▶ [What is required] Copy out every line of the material below word for word, leaving out the pictures.
^^^^^^^^
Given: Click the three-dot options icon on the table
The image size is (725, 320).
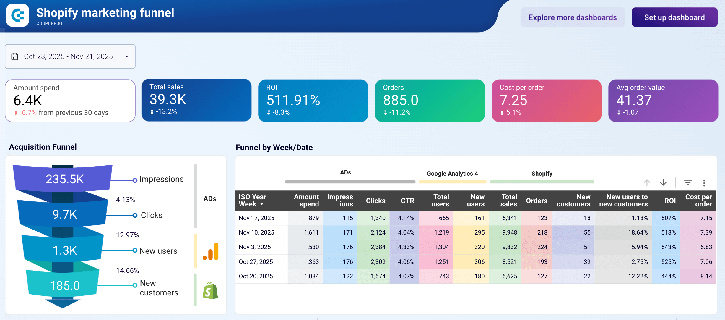Looking at the screenshot, I should 705,182.
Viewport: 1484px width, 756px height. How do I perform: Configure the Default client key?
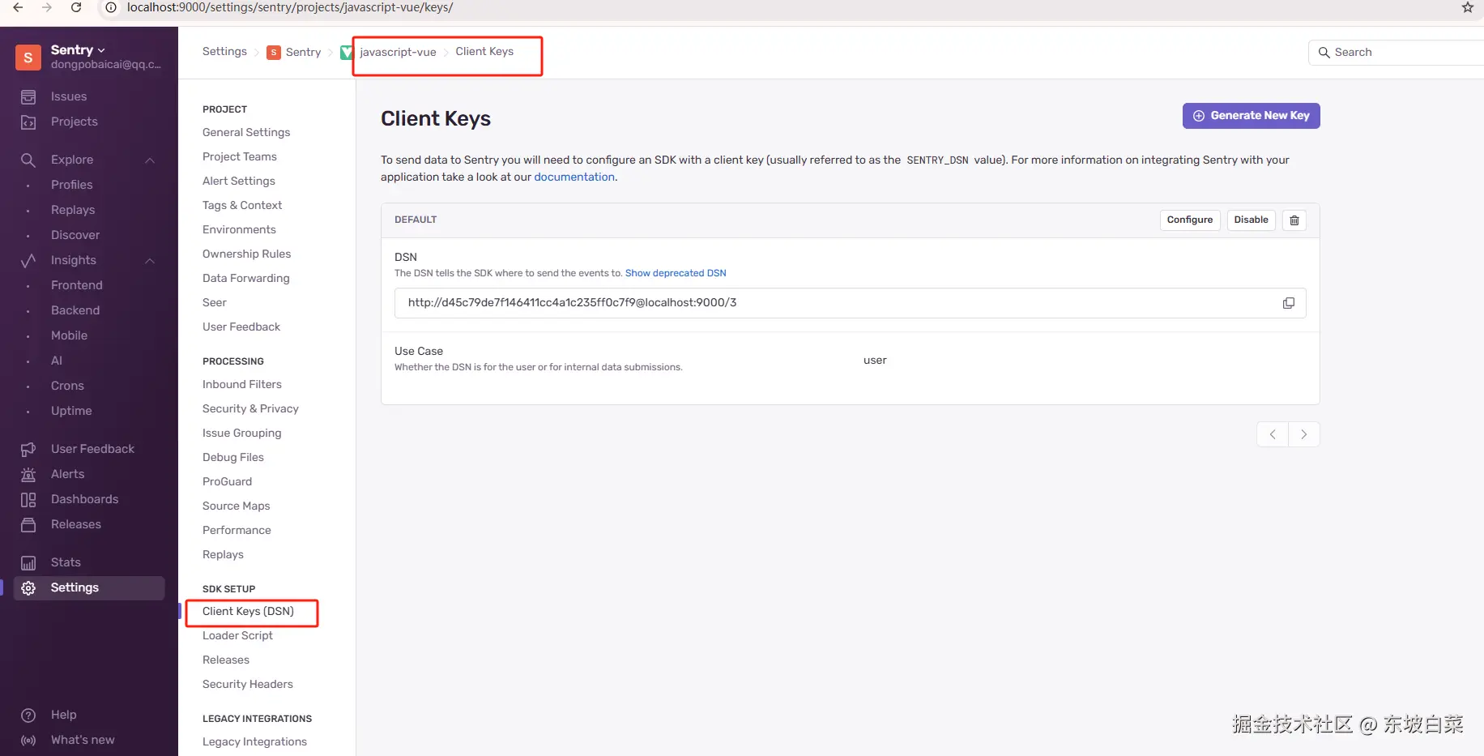point(1189,220)
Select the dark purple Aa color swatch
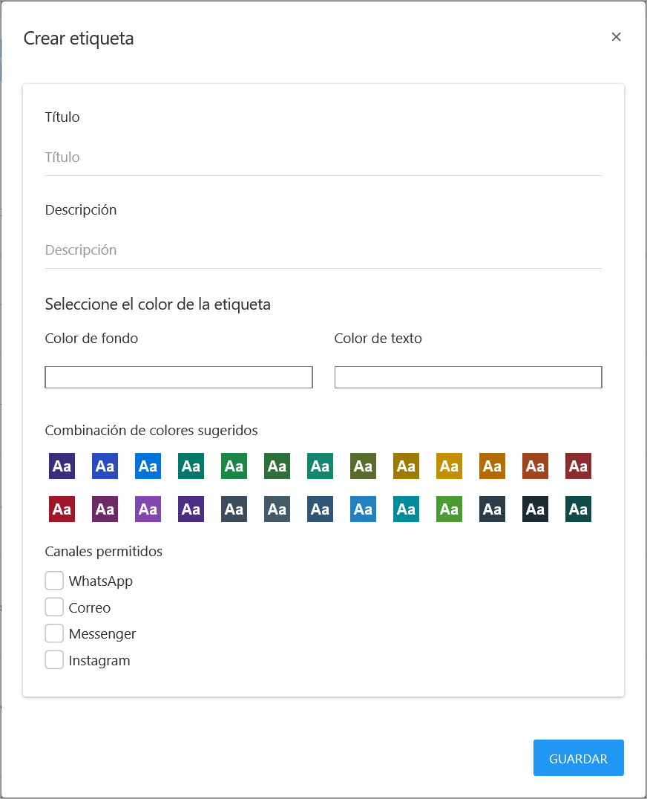 pyautogui.click(x=62, y=466)
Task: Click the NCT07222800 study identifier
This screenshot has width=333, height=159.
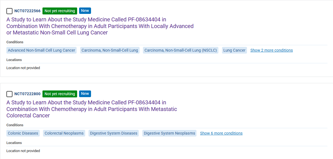Action: pos(27,94)
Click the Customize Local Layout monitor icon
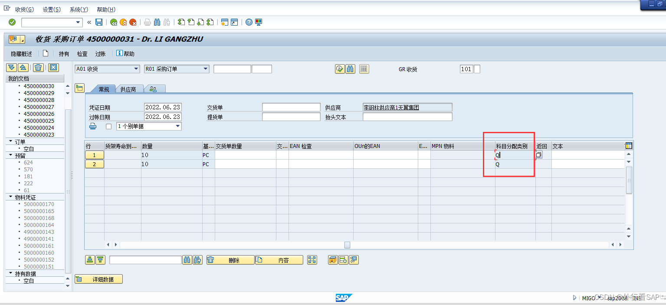The width and height of the screenshot is (666, 305). 259,22
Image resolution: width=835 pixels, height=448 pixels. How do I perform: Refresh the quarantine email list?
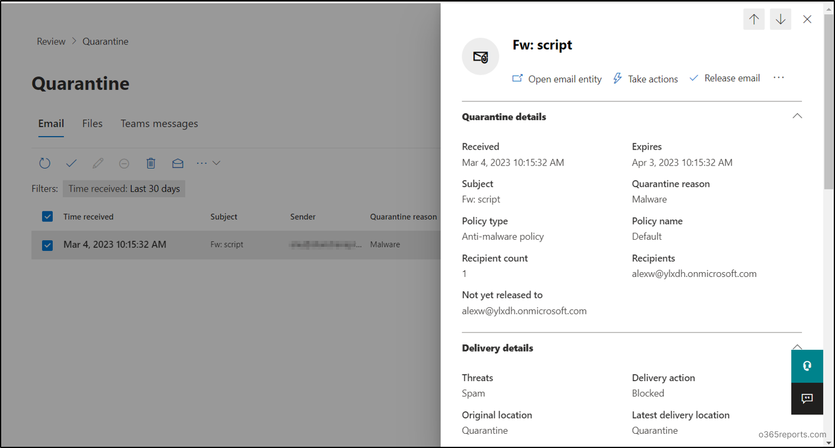[44, 163]
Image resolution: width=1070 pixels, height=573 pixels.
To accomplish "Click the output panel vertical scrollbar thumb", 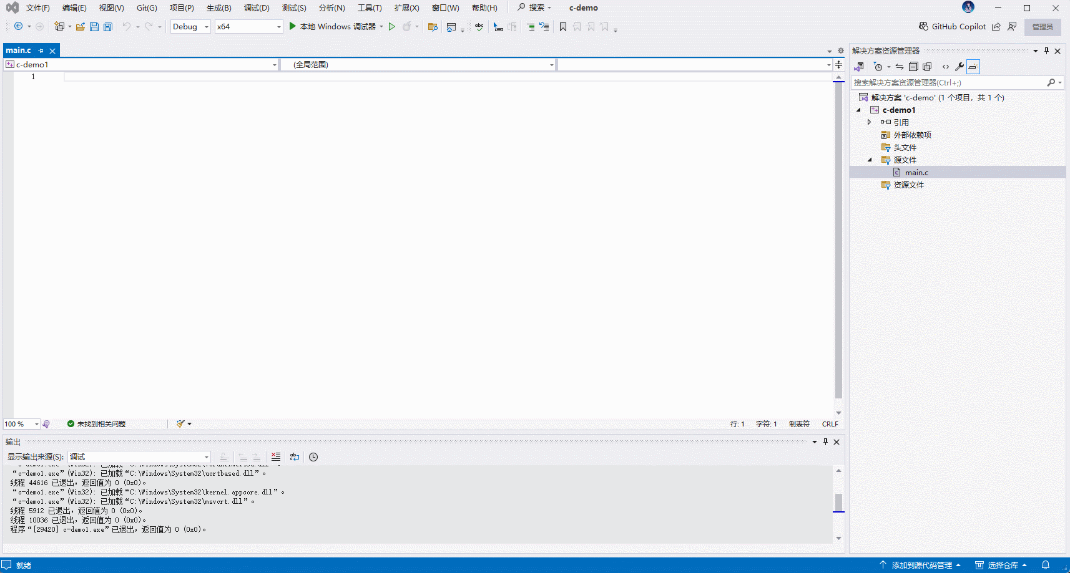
^^^^^^^^
▶ [In response]
Given: Click the three-dot options icon on the table
The image size is (725, 320).
Looking at the screenshot, I should 705,182.
Viewport: 1484px width, 756px height. How do I perform: Configure the Default client key?
point(1189,220)
Select the dark purple Aa color swatch
 pyautogui.click(x=62, y=466)
Task: Click the NCT07222800 study identifier
This screenshot has width=333, height=159.
Action: pos(27,94)
Click the Customize Local Layout monitor icon
The width and height of the screenshot is (666, 305). 259,22
Image resolution: width=835 pixels, height=448 pixels. How do I perform: Refresh the quarantine email list?
[44, 163]
Image resolution: width=1070 pixels, height=573 pixels.
To accomplish "Click the output panel vertical scrollbar thumb", 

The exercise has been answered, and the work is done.